Menu
in ,

Penyesuaian PPN atas Kegiatan Membangun Sendiri

Pajak.com, Jakarta – Pemerintah melakukan penyesuaian tarif Pajak Pertambahan Nilai (PPN) atas Kegiatan Membangun Sendiri (KMS), baik membangun rumah maupun bangunan tempat usaha. Hal ini tertuang dalam Peraturan Menteri Keuangan (PMK) Nomor 61/PMK.03/2022 Pajak pertambahan Nilai atas Kegiatan Membangun Sendiri. Sebelumnya, pemerintah telah mengaturnya dalam PMK Nomor 163/PMK.03/2012 tentang Batasan dan Tata Cara Pengenaan Pajak Pertambahan Nilai atas Kegiatan Membangun Sendiri. Artinya, pengenaan PPN atas KMS bukan sesuatu yang baru.

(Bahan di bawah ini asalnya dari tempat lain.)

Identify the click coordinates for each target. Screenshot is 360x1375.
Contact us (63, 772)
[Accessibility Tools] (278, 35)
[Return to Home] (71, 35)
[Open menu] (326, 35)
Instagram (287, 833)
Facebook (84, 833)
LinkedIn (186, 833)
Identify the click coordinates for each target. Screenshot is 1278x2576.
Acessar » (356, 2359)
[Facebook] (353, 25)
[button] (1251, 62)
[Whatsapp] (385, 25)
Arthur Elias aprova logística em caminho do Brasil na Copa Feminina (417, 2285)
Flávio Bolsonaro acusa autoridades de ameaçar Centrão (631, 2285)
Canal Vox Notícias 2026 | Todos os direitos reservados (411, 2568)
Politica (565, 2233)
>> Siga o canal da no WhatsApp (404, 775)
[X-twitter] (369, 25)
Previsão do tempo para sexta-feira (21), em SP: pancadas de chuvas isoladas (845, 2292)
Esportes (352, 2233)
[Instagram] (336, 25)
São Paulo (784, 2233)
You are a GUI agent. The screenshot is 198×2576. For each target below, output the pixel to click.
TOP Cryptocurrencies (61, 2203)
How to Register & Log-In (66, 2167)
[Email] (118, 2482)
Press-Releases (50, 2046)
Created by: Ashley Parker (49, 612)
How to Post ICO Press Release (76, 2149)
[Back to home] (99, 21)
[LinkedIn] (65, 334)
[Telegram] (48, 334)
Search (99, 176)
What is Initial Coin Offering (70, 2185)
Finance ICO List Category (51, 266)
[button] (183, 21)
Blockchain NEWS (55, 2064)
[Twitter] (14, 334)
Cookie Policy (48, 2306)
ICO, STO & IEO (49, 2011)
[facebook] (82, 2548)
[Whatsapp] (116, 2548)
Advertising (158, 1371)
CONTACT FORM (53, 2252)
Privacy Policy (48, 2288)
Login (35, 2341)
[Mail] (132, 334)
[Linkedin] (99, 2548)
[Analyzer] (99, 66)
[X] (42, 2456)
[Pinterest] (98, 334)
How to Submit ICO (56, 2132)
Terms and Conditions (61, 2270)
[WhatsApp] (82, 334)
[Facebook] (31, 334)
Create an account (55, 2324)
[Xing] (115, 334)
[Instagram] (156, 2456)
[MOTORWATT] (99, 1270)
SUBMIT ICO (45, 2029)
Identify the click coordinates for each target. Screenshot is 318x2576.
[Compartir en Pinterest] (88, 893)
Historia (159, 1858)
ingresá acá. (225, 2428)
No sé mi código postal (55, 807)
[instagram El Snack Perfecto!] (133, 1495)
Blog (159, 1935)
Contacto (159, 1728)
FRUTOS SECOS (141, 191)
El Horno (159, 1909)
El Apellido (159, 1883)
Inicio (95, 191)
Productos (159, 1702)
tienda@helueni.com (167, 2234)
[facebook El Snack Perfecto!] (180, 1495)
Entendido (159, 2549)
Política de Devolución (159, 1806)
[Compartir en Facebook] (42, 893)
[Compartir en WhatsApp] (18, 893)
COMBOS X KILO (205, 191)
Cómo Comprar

Dalam PMK Nomor 61 Tahun 2022, KMS didefinisikan sebagai kegiatan membangun bangunan, baik bangunan baru maupun bangunan lama yang tidak dalam kegiatan usaha atau pekerjaan. Kegiatan ini dilakukan oleh orang pribadi atau badan yang hasilnya digunakan sendiri atau pihak lain.

Selain itu, bangunan yang dimaksud memiliki kriteria, yaitu konstruksi utamanya terdiri dari kayu, beton, pasangan batu bata atau bahan sejenis, dan/atau baja; diperuntukkan bagi tempat tinggal atau tempat kegiatan usaha; dan dengan luas keseluruhan tempat tinggal atau tempat usaha paling sedikit dengan luas 200 meter persegi.

Kepala Sub Direktorat Peraturan PPN Perdagangan, Jasa, dan Pajak Tidak Langsung Lainnya (PTLL) Direktorat Jenderal Pajak (DJP) Bonarsius Sipayung menjelaskan, berdasarkan Pasal 7 Ayat (1) PMK Nomor 61 Tahun 2022, skema pemajakan KMS,  yaitu 20 persen dikali tarif PPN 11 persen, kemudian dikali dasar pengenaan pajak (DPP) atau 2,2 persen dari DPP.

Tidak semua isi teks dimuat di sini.